• _Exercise materials_
========
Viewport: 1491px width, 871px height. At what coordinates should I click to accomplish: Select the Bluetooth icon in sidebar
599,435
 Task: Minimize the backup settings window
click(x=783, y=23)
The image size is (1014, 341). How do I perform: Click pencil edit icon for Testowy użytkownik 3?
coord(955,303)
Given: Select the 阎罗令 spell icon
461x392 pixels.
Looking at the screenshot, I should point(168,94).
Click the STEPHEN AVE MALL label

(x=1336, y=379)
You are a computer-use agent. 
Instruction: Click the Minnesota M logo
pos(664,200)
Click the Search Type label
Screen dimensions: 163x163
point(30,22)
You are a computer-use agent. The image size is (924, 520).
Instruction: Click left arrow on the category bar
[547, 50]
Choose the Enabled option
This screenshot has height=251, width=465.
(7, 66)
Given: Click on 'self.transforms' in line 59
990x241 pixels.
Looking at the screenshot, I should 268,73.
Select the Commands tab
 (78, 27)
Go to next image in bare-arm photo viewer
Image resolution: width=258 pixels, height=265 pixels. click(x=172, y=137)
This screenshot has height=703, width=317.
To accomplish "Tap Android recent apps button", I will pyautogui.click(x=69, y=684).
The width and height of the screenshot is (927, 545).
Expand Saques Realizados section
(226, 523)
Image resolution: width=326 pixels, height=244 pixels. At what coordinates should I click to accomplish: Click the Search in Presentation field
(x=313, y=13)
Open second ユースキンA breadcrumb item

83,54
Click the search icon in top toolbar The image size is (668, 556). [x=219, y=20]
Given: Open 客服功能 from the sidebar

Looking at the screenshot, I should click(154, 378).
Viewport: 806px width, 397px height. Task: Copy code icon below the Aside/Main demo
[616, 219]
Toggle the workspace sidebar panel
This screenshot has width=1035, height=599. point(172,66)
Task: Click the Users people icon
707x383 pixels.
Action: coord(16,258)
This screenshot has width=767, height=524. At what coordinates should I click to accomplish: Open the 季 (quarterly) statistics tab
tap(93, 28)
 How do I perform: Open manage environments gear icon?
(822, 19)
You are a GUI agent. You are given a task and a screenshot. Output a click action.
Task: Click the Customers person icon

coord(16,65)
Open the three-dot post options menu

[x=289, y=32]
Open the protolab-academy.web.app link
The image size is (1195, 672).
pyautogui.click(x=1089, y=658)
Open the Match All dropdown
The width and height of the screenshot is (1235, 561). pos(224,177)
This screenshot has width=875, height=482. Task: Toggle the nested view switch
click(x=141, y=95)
========
• _Task directions_
Return, character for character, the lines of the items above starting at the line that contains "Choose the Enabled option" and ending at the line that contains "pyautogui.click(x=1089, y=658)", including both of those lines.

• _The solution_
Choose the Enabled option
This screenshot has height=251, width=465.
(7, 66)
Given: Click on 'self.transforms' in line 59
990x241 pixels.
Looking at the screenshot, I should 268,73.
Select the Commands tab
 (78, 27)
Go to next image in bare-arm photo viewer
Image resolution: width=258 pixels, height=265 pixels. click(x=172, y=137)
This screenshot has height=703, width=317.
To accomplish "Tap Android recent apps button", I will pyautogui.click(x=69, y=684).
The width and height of the screenshot is (927, 545).
Expand Saques Realizados section
(226, 523)
Image resolution: width=326 pixels, height=244 pixels. At what coordinates should I click to accomplish: Click the Search in Presentation field
(x=313, y=13)
Open second ユースキンA breadcrumb item

83,54
Click the search icon in top toolbar The image size is (668, 556). [x=219, y=20]
Given: Open 客服功能 from the sidebar

Looking at the screenshot, I should click(154, 378).
Viewport: 806px width, 397px height. Task: Copy code icon below the Aside/Main demo
[616, 219]
Toggle the workspace sidebar panel
This screenshot has width=1035, height=599. point(172,66)
Task: Click the Users people icon
707x383 pixels.
Action: coord(16,258)
This screenshot has width=767, height=524. At what coordinates should I click to accomplish: Open the 季 (quarterly) statistics tab
tap(93, 28)
 How do I perform: Open manage environments gear icon?
(822, 19)
You are a GUI agent. You are given a task and a screenshot. Output a click action.
Task: Click the Customers person icon

coord(16,65)
Open the three-dot post options menu

[x=289, y=32]
Open the protolab-academy.web.app link
The image size is (1195, 672).
pyautogui.click(x=1089, y=658)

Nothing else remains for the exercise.